**SHORT PROBLEM A:**
Name every parser that the passage on sentence parsing mentions.

**DOCUMENT SECTION:**
The cubic time complexity is for exhaustively finding the best parse. In practice you can use various approximation techniques, such as coarse-to-fine parsing used by the Charniak & Berkeley parsers. I believe these two are faster than the Stanford Parser, and the parameters of the approximation can be tuned to have faster parsing at the expense of accuracy. You could probably get a reasonable parse tree for a sentence in one second. The fastest PCFG parser which does not do such approximations is bitpar. Another avenue is to try to use the GPU; there has been some research into this.

Dependency parsers are indeed faster but in general their accuracy cannot be compared to constituency parsers, because the information in the output is of a different nature.

2 comments

I have the impression that the average sentence length is more on the order of 15 words per sentence, but I might be wrong.

It highly depends on the nature of the material. But, e.g. in Dutch based on samples of newspapers I found that the average is between 16 and 20 tokens.

The grandparent mentions sentences of 100 word (I take that he means tokens). I'd guess that such sentences usually contain one or more dependent clauses, that can be parsed separately if necessary.

In practice you can use various approximation techniques, such as coarse-to-fine parsing used by the Charniak & Berkeley parsers.

**PROVIDED MATERIAL:**
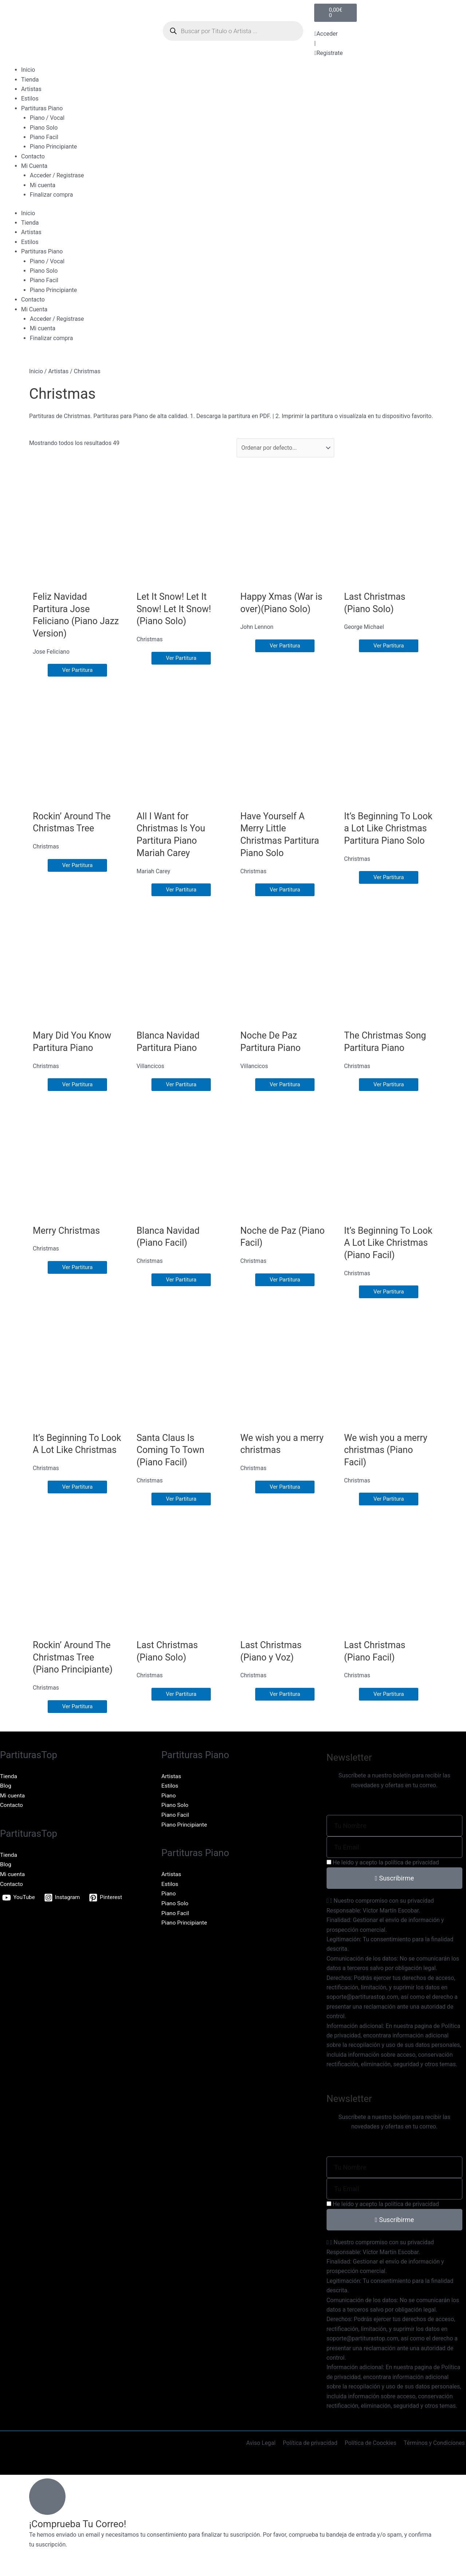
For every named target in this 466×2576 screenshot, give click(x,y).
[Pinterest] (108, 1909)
==
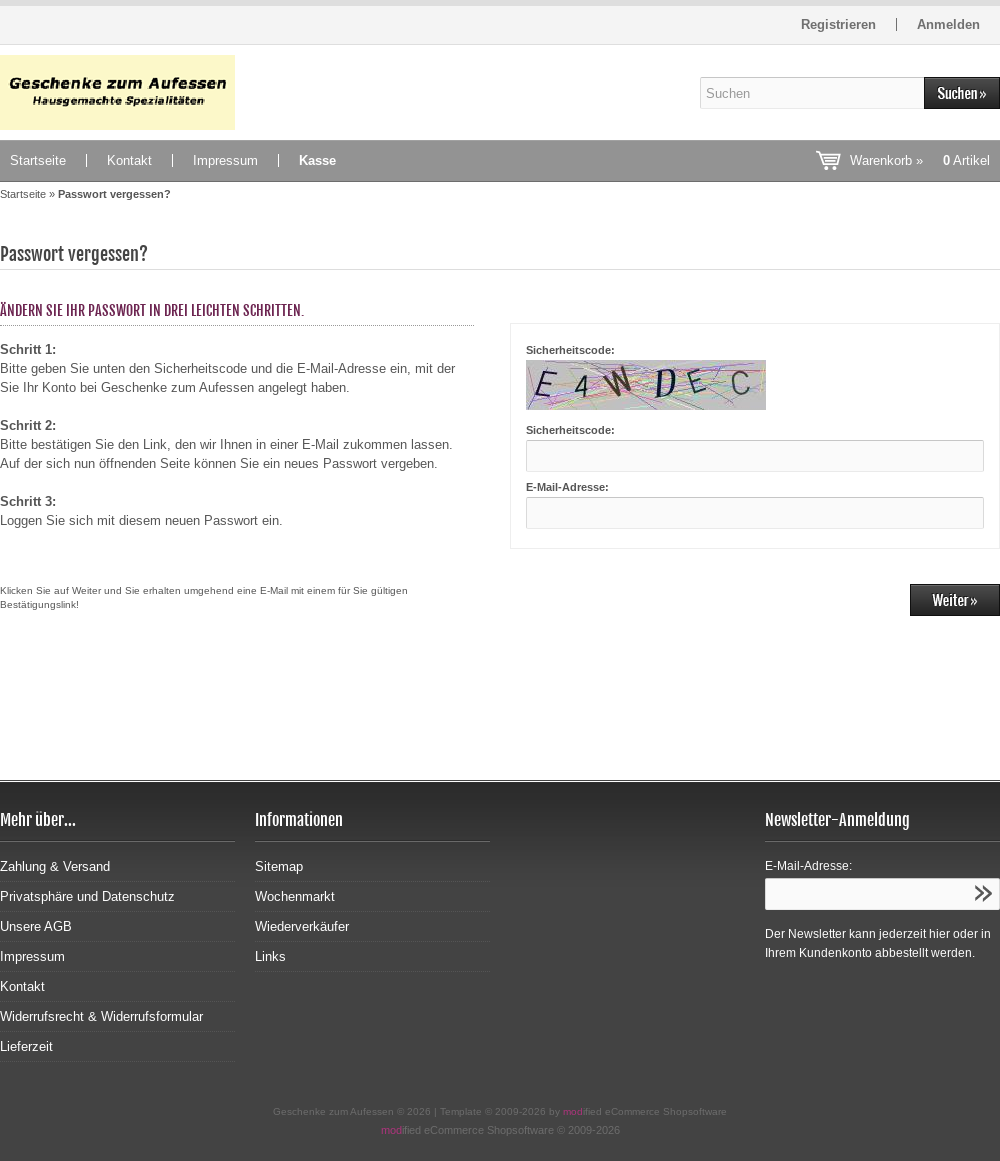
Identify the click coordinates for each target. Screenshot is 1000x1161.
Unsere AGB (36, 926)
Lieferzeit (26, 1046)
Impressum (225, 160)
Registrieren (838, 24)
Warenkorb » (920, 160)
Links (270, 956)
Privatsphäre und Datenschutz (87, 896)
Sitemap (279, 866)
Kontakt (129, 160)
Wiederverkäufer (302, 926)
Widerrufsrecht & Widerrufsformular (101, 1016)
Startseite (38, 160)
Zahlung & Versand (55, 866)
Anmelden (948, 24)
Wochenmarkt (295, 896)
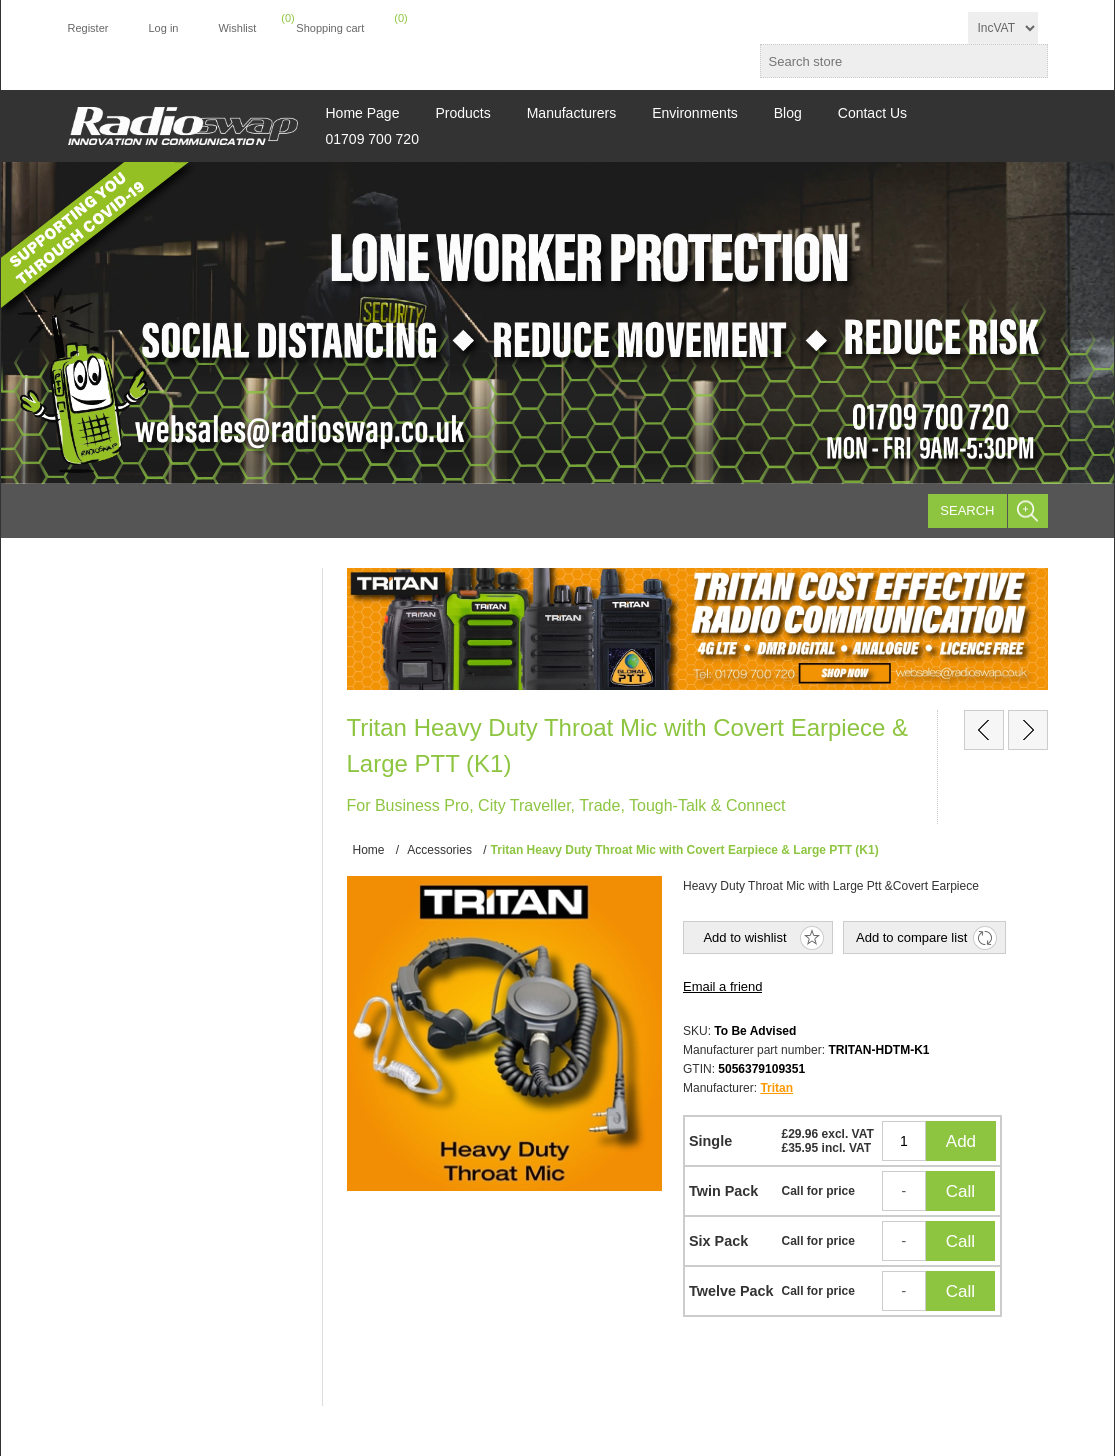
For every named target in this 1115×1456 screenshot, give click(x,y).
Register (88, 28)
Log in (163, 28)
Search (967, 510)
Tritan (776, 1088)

**SHORT PROBLEM B:**
Transcribe the records without changes, starting at the line that contains "Wiederverkäufer (302, 926)" and ending at the line that contains "Tritan (776, 1088)". Include both of those lines, and leave out the pictures.

**CORRECT OUTPUT A:**
- Charniak parser
- Berkeley parser
- Stanford Parser
- bitpar

**CORRECT OUTPUT B:**
Wiederverkäufer (302, 926)
Widerrufsrecht & Widerrufsformular (101, 1016)
Startseite (38, 160)
Zahlung & Versand (55, 866)
Anmelden (948, 24)
Wochenmarkt (295, 896)
For every named target in this 1115×1456 screenshot, give click(x,y).
Register (88, 28)
Log in (163, 28)
Search (967, 510)
Tritan (776, 1088)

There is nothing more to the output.